--- Source material ---

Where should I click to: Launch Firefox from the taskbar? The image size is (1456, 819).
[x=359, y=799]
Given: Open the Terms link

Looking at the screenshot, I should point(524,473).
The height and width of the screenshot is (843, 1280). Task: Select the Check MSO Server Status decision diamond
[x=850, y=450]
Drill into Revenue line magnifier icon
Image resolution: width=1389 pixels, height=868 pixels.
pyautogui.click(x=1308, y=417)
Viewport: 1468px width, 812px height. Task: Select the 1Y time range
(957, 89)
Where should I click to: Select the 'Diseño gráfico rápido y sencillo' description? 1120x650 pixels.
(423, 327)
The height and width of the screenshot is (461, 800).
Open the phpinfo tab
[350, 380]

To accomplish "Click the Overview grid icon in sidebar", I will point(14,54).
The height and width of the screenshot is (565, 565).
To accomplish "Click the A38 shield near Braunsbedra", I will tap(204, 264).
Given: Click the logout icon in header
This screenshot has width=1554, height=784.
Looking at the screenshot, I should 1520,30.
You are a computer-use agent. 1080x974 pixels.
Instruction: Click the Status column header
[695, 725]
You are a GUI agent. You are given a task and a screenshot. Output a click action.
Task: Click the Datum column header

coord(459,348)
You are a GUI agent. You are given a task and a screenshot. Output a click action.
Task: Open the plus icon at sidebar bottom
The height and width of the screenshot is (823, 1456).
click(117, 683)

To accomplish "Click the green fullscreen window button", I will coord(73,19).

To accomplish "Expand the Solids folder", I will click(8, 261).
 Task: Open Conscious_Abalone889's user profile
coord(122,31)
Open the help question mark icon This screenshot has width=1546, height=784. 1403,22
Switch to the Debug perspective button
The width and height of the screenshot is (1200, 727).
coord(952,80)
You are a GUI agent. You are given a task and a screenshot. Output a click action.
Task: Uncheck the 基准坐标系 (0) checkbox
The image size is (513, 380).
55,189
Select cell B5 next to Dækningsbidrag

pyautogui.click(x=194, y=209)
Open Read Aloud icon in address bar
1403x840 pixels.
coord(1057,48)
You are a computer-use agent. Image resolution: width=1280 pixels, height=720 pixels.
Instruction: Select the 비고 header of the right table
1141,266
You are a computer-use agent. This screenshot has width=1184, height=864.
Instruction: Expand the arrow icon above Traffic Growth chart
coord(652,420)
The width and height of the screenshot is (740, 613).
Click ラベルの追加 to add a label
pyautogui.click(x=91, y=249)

---

Exercise description: Copy the lines of the records above, beginning with the line that contains "The width and height of the screenshot is (740, 613)." and continuing through the last line of the records.

Response for this exercise:
The width and height of the screenshot is (740, 613).
Click ラベルの追加 to add a label
pyautogui.click(x=91, y=249)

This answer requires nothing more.